Without limiting the foregoing, F Marencik shall deliver a written request to
James Ewan, as escrow holder under that certain Escrow Agreement dated January
30, 1996, to release the shares of ETL common stock previously owned by her
from such escrow and to deliver such shares to Watson.

         7. Representation By F Marencik.  F Marencik hereby represents,
warrants and covenants to Watson and ETL that, except for the matters set forth
in that certain letter dated April 4, 1996 from Edward T Swanson, Esq. to Mark
Meers, Esq., F Marencik has no actual knowledge as of the date hereof that any
representation, warranty or covenant in the Stock Purchase Agreement by the
Sellers (as that term is defined in the Stock Purchase Agreement) was not
correct in all material respects.

         8. Release of F Marencik.  Watson and ETL shall and hereby do relieve,
release and discharge F Marencik, and each of her heirs, successors and
assigns, of and from any and all claims, debts, liabilities, demands,
obligations, promises, acts, agreements, costs, expenses, damages, actions and
causes of action, of whatsoever kind or nature, whether now known or unknown,
suspected or unsuspected, based on, arising out of, or in connection with (a)
the representations, warranties and/or covenants of F Marencik or John M.
Marencik pursuant to the Stock Purchase Agreement, (b) any actions or omissions
by F Marencik in her capacity as an officer, director and/or employee of ETL
prior to the date of the Stock Purchase Agreement, and (c) any personal
liability that F Marencik may have to Watson and/or ETL as a result of any act
or omission by John M. Marencik as an officer, director and/or employee of ETL
prior to the date of the Stock Purchase Agreement; provided, however, that
nothing herein shall release, waive, or prejudice any rights that Watson or ETL
may have against F Marencik for any breach by F Marencik or any representation,
warranty, covenant or undertaking of F Marencik pursuant to this Agreement, and
further provided, however, that nothing in this Agreement is intended to
relieve, release or discharge John M Marencik of or from any liability that
John M. Marencik may have to Watson and/or ETL.





<PAGE>   3
         9. Representations and Warranties.  The parties hereto, and each of
them, represent and warrant to each other and agree with each other as follows:

                 (a)  Each of the parties hereto has had the opportunity to
obtain independent legal advice from an attorney of his or her own choice with
respect to the advisability of executing this Agreement.

                 (b)  There have been no other agreements or understandings
between the parties relating to the settled and released matters, except as
stated in this Agreement.

                 (c)  Each party hereto, together with his or her attorney, has
made such investigation of the facts and of the law pertaining to this
settlement and this Agreement, and of all the matters pertaining thereto, as he
or she deems necessary.

                 (d)  Each party hereto is the sole and rightful owner of all
right, title and interest in and to every claim, action and other matter which
he or she releases herein and has not heretofore assigned or otherwise
transferred, and shall not assign or otherwise transfer, any interest in any
claim, action or other matter which he or she may have against the other party
hereto.

         10.  Binding Effect.  This Agreement shall be binding upon, and inure
to the benefit of, the parties hereto and their respective representatives,
successors, heirs and assigns.  However, except as otherwise expressly provided
herein, this Agreement is not for the benefit of any person not a party hereto
or specifically identified as a beneficiary herein, and is not intended to
constitute a third party beneficiary contract.
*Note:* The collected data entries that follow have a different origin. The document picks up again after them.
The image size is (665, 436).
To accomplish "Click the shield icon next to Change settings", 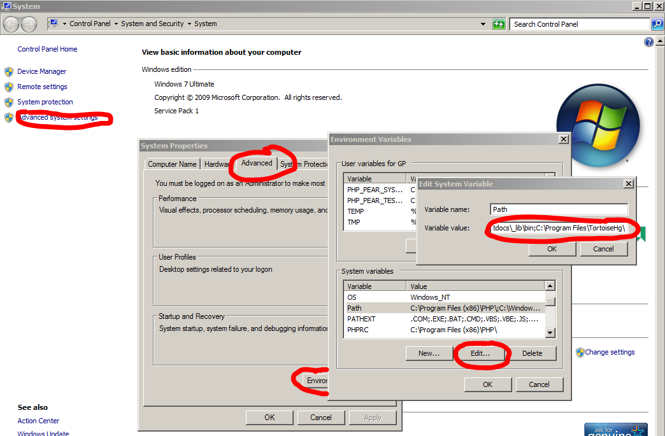I will (580, 352).
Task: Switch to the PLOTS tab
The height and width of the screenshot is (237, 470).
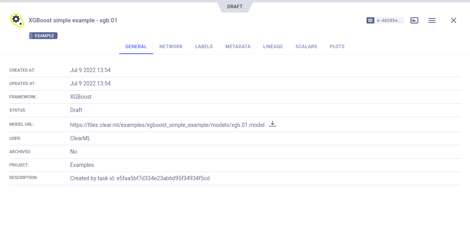Action: tap(337, 47)
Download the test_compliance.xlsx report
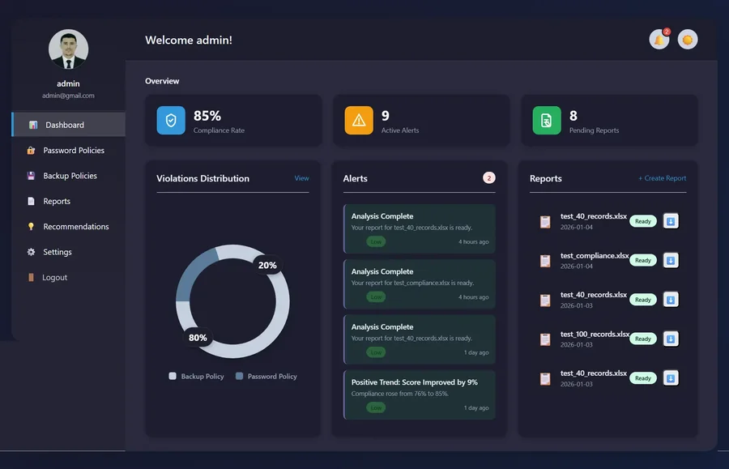Viewport: 729px width, 469px height. click(671, 260)
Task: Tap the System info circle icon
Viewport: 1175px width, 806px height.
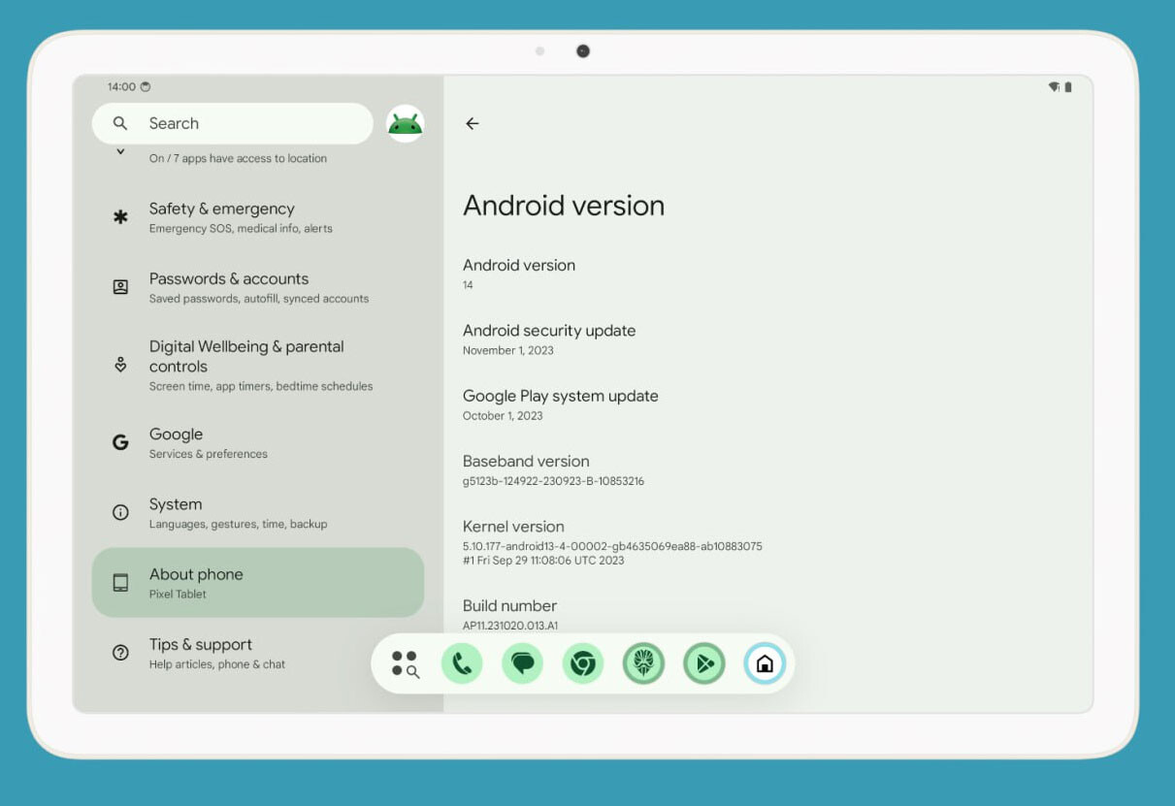Action: coord(119,512)
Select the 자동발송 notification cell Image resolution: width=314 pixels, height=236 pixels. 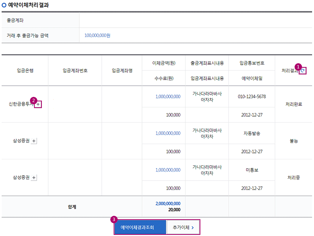252,133
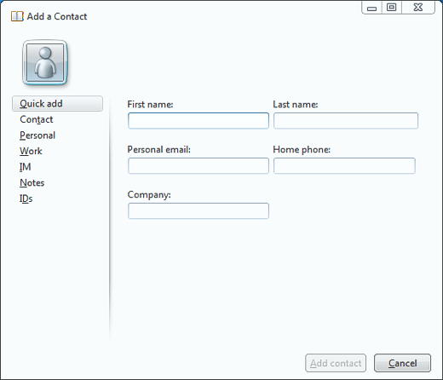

         11.  Captions.  The headings of the sections of this Agreement are
intended solely for convenience of reference and are not intended and shall not
be deemed for any purpose whatever to modify or explain or place any
construction upon any of the provisions of this Agreement.

         12.  Execution in Counterparts.  This Agreement may be executed in
several counterparts, each of which  will be an original, but all of which,
when taken together, will constitute one and the same instrument.
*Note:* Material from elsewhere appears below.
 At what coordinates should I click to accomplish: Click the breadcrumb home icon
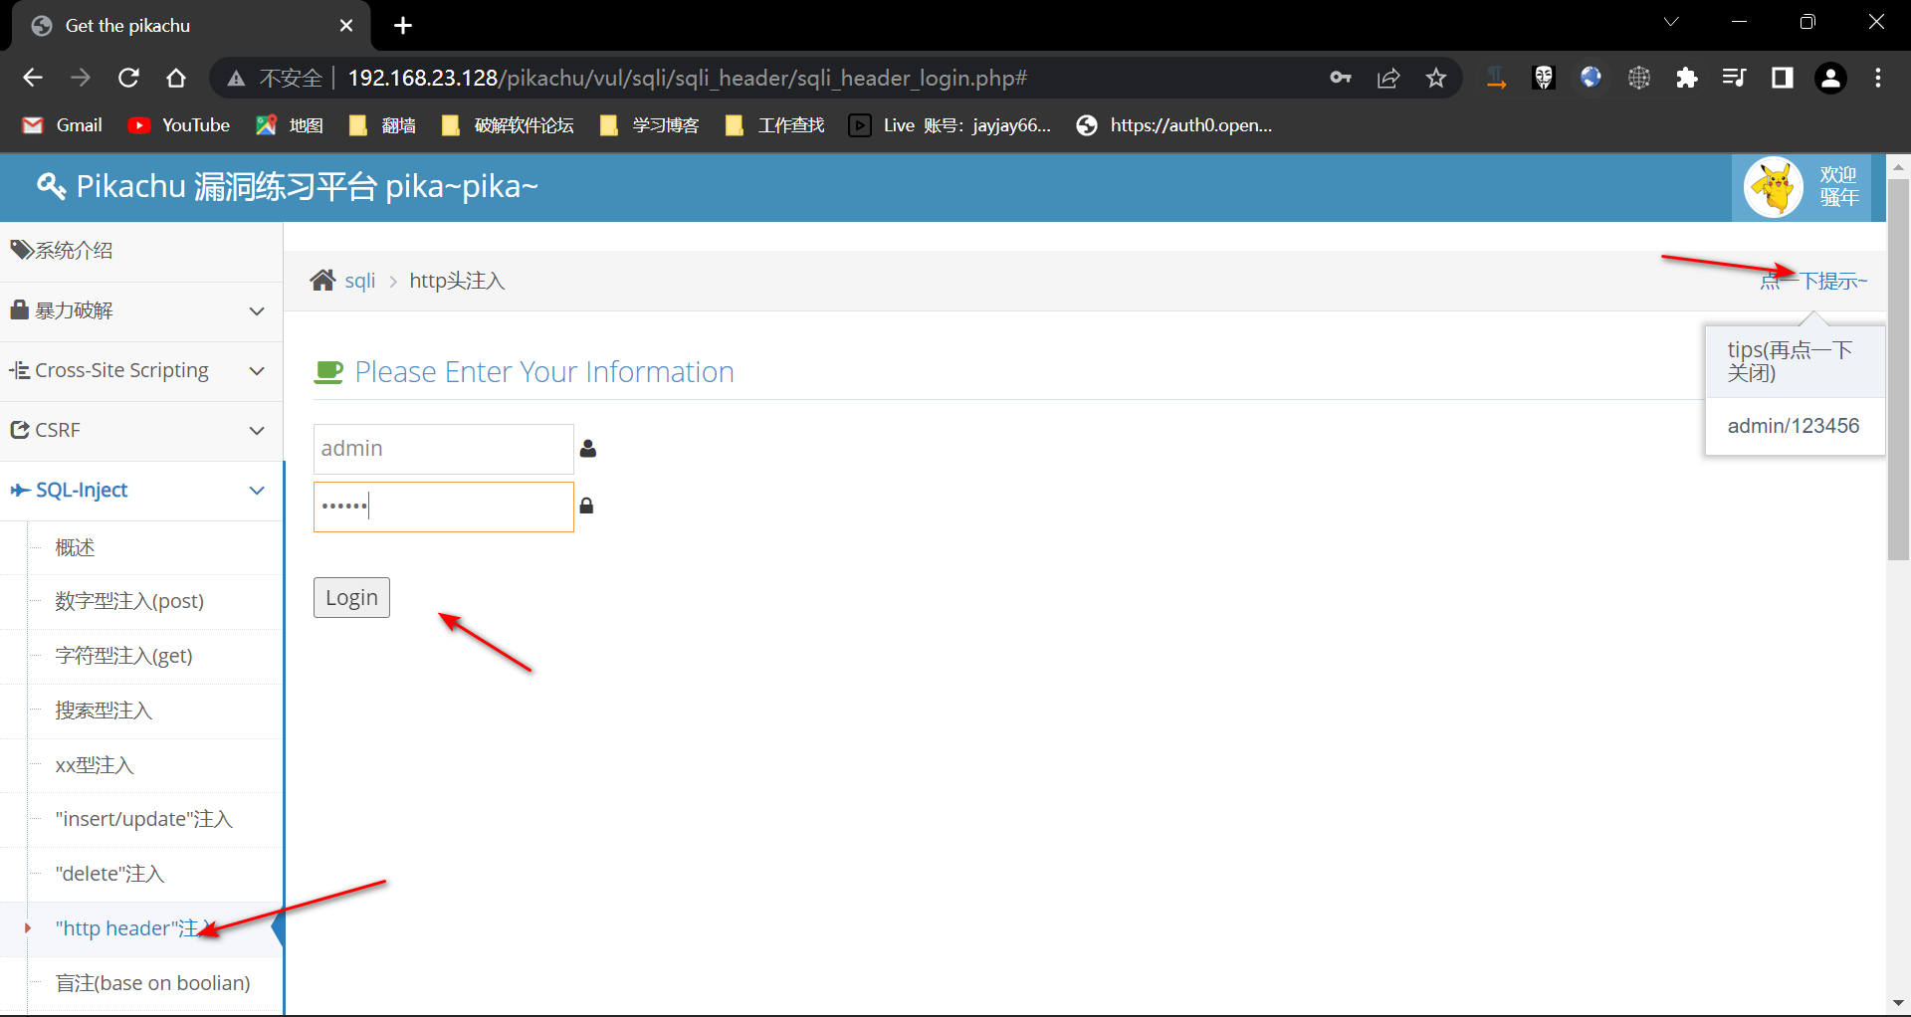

         13.  Entire Agreement.  This Agreement constitutes the entire
agreement between the parties hereto pertaining to the subject matter hereof
and supersedes all prior and contemporaneous agreements and understandings of
the parties, and there are no representations, warranties or other agreements
between the parties in connection with the subject matter hereof except as
specifically set forth herein.

         14.  Amendment or Waiver.  No supplement, modification, amendment, or
waiver of this Agreement shall be binding unless executed in writing by the
parties hereto.  No waiver of any of the provisions of this Agreement shall be
deemed or shall constitute a waiver of any provision hereof (whether or not
similar), nor shall waiver constitute a continuing waiver.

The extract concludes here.